Circunstancia

  • En el banquillo
  • Tedi López Mills

Ciudad de México /

A diario recibo dos periódicos impresos. Leo uno por la mañana con mi café; el otro por la noche, antes de mi frugal cena, durante la cual reviso ociosamente las novedades astrológicas de Google, que suelen colocar mi signo bajo una luz desfavorable, junto con otro signo, por consuelo, aunque eso no basta, continúo esperando que se modifique la perspectiva, me redima al menos mi ascendente. Hoy tampoco ocurre. Apago el celular y trato de poner cierto orden en la composición mental de lo que llamo por ahora mi nueva época, en la que buscaré establecer un equilibrio entre mi subjetividad y la objetividad (como si a ésta la concibiera alguien más, una presencia invisible, y no yo). Evitaré caer en la falacia de la indignación; enumerar lo malo ajeno con la certidumbre, modesta, claro, de que yo me he ganado un sitio desde el que puedo señalar: “ustedes, ellos, ellas”, y sentirme tranquila en mi trinchera porque me he dado la razón tantas veces que sin duda la tengo. Evitaré también la trampa absurda de indignarme con los indignados, de un extremo a otro extremo. Precisamente porque no sé dónde está el justo medio, elijo la imprecisión como punto de vista.

Vuelvo a mis periódicos. En el de la mañana, hace más de una semana, la noticia en la primera página fue el aniversario y escalamiento de un conflicto internacional; en el de la noche, la decapitación de un político nacional: su cuerpo dentro del carro, la cabeza encima del cofre. El artículo sobre el decapitado en el periódico de la mañana estaba en la sección “Estados”, después de “Mundo”: un texto breve, sin imagen; el del conflicto internacional en el periódico nocturno, en la zona correspondiente, con fotos de ciudades bombardeadas, multitudes llorando. Imaginé las discusiones en las respectivas juntas de redacción: “¿qué desastre vamos a resaltar y en qué página ponemos a los muertos, a cuáles y a cuántos?” Supongo que el propósito, muy básico, será relativizar realidades: es terrible lo que pasa aquí, pero mucho peor lo que pasa allá, o viceversa: lo de aquí borra lo de allá.

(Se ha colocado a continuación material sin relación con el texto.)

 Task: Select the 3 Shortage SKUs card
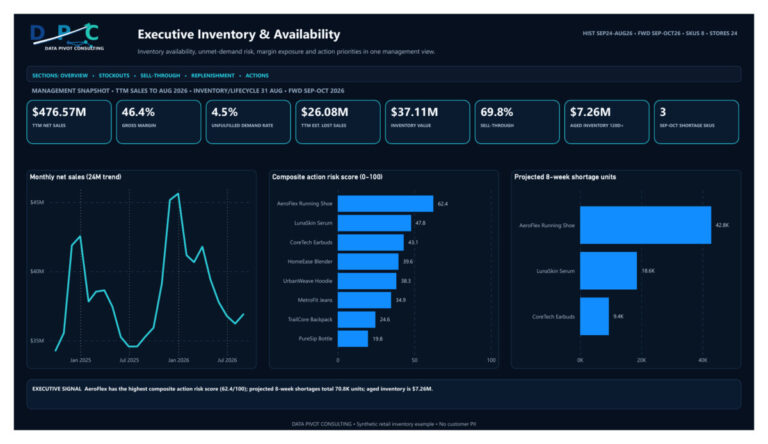click(x=696, y=122)
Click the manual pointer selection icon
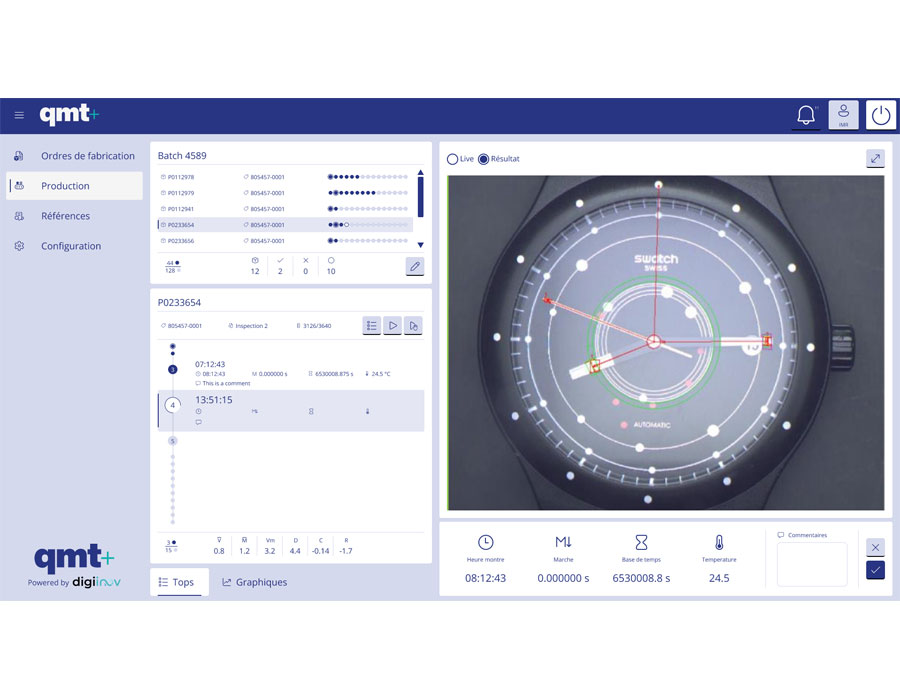This screenshot has height=700, width=900. coord(414,325)
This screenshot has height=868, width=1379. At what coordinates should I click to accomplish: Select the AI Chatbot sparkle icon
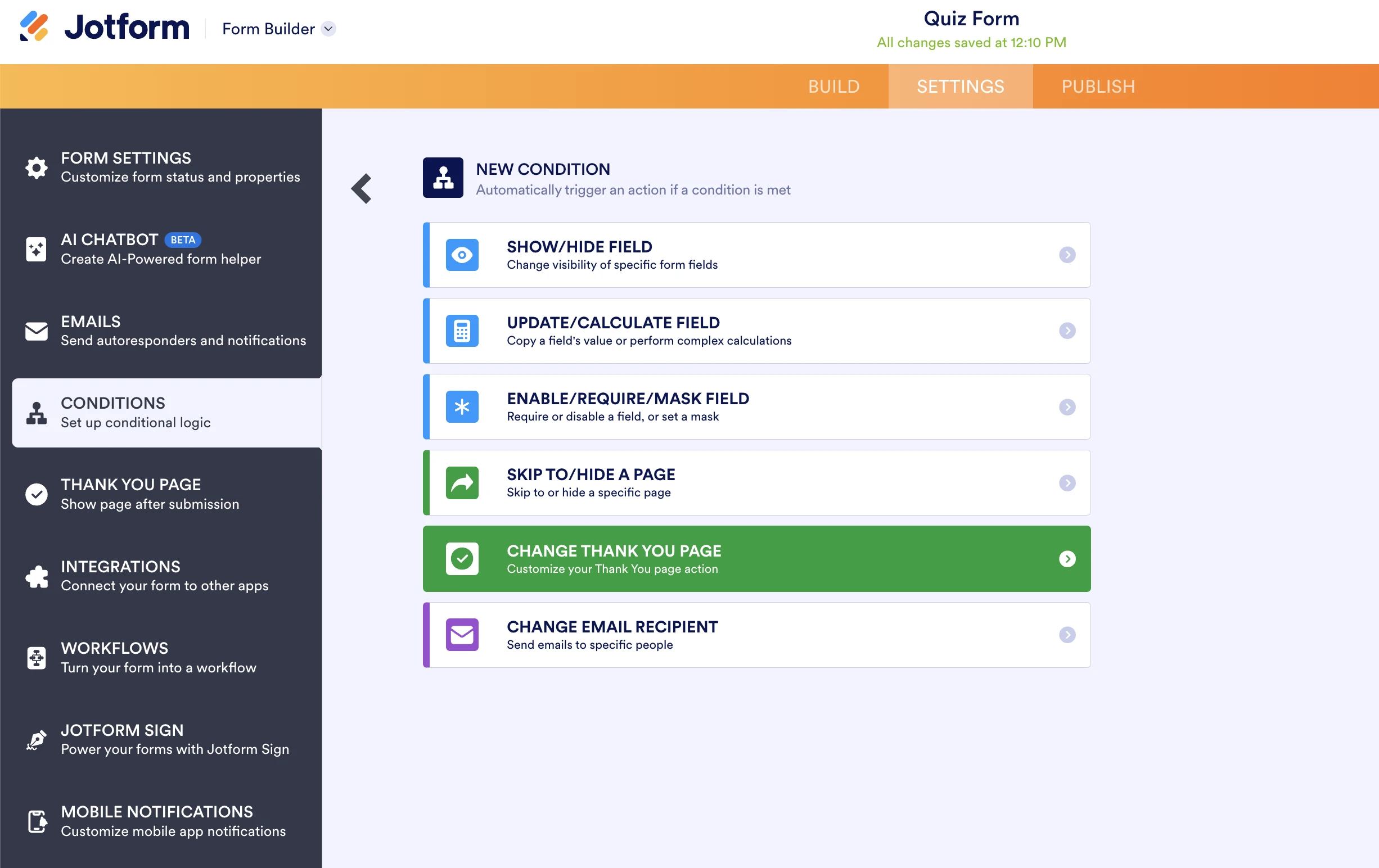pos(36,249)
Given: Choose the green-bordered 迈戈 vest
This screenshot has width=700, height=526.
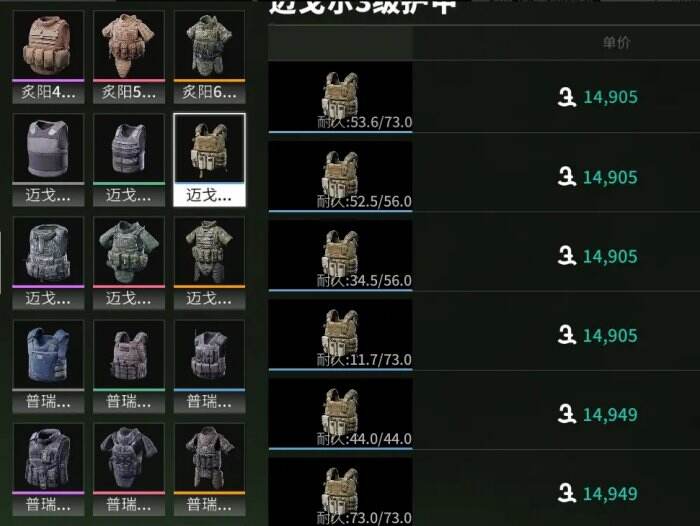Looking at the screenshot, I should [129, 160].
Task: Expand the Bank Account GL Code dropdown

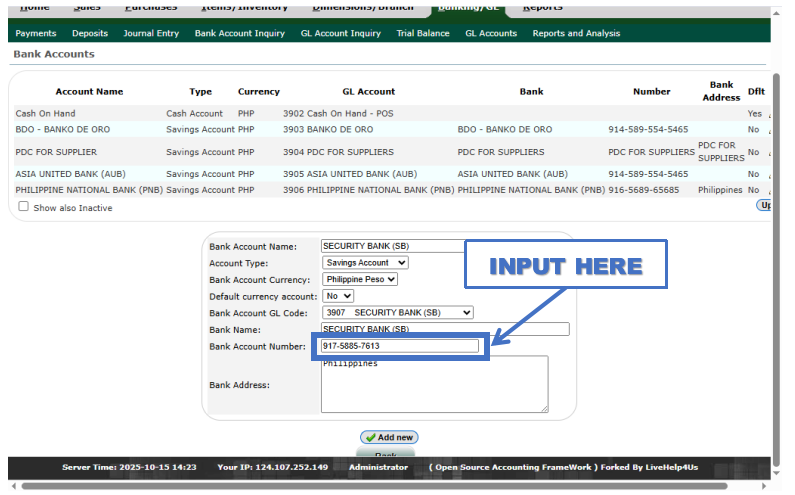Action: click(397, 312)
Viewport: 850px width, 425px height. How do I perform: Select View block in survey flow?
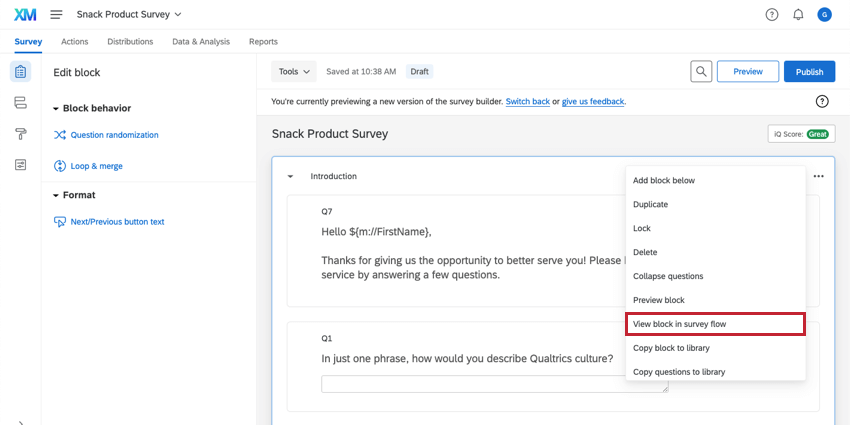[715, 324]
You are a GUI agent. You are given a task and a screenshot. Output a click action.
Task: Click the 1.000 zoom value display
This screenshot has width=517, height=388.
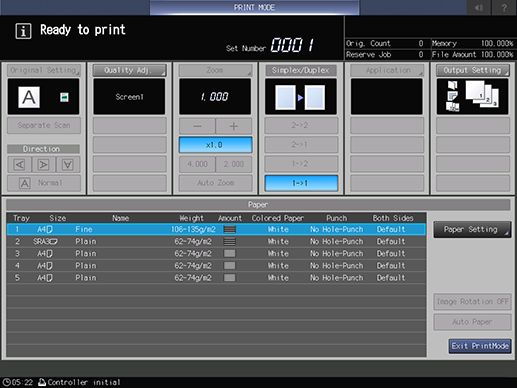215,97
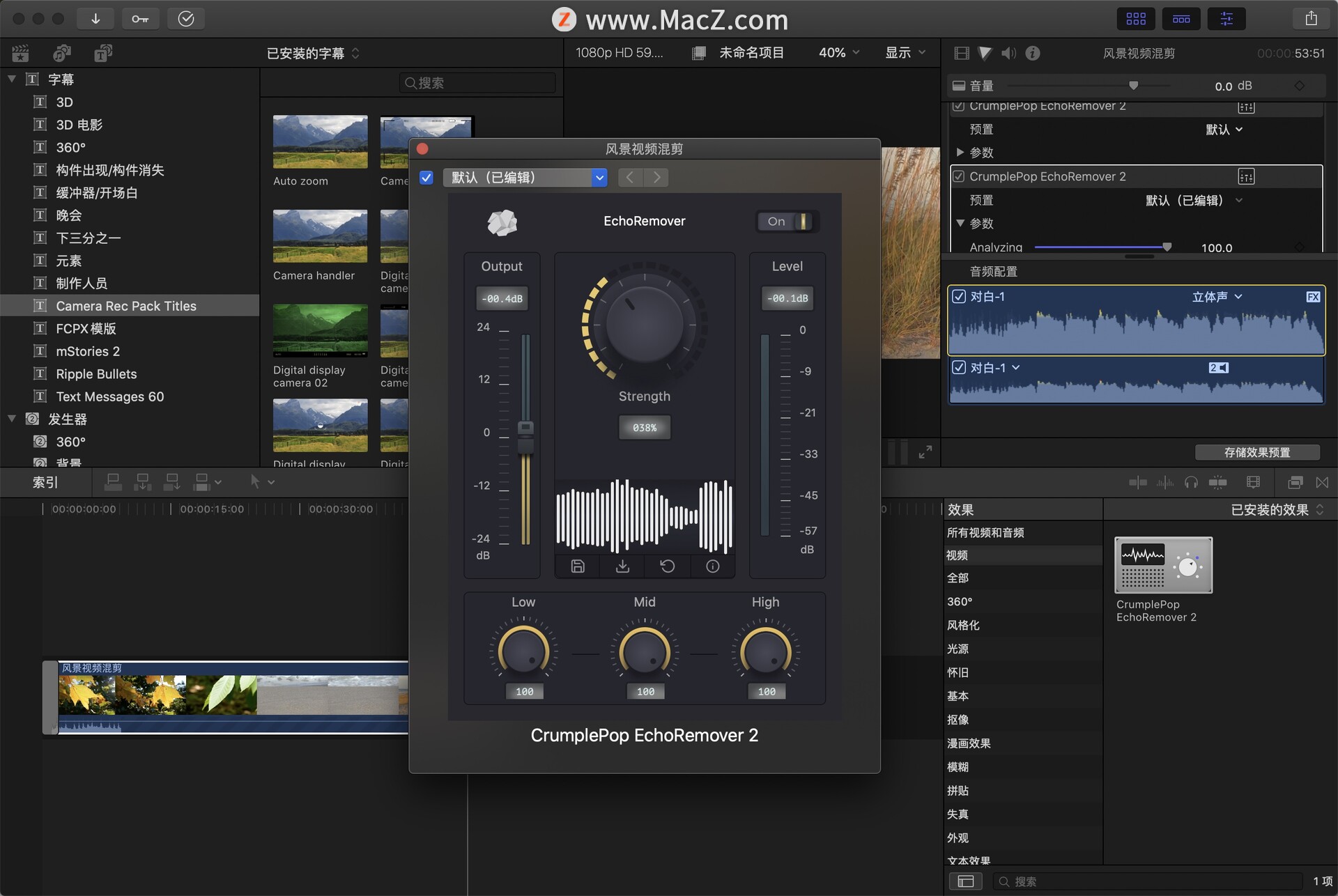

Tengo un amigo militante del relativismo. Si a la pregunta de cómo estoy respondo con titubeos o expreso desánimo, me regaña: “recuerda a los migrantes”, —siempre escoge ese ejemplo— “su batalla para cruzar el país, la frontera, el río asqueroso, todos los que se ahogan… deja de mirarte el ombligo… no seas egoísta”. Acepto su método de contrastes. Le menciono la violencia más reciente —otros decapitados hace apenas unos días— y de inmediato me calla con un brusco ademán, me pide que no sea morbosa, que aprenda a distinguir entre hechos históricos y casos de nota roja, a descifrar las verdaderas intenciones de los medios: “ojo con lo que usas para construir tu dizque conciencia social”.

En el periódico de la mañana se escribe ejecutado, con cursivas, como si la definición de ese cuerpo sin cabeza estuviera en etapa transitoria: todavía fuera un asunto de opinión. Lo mismo le sucede a la normalidad.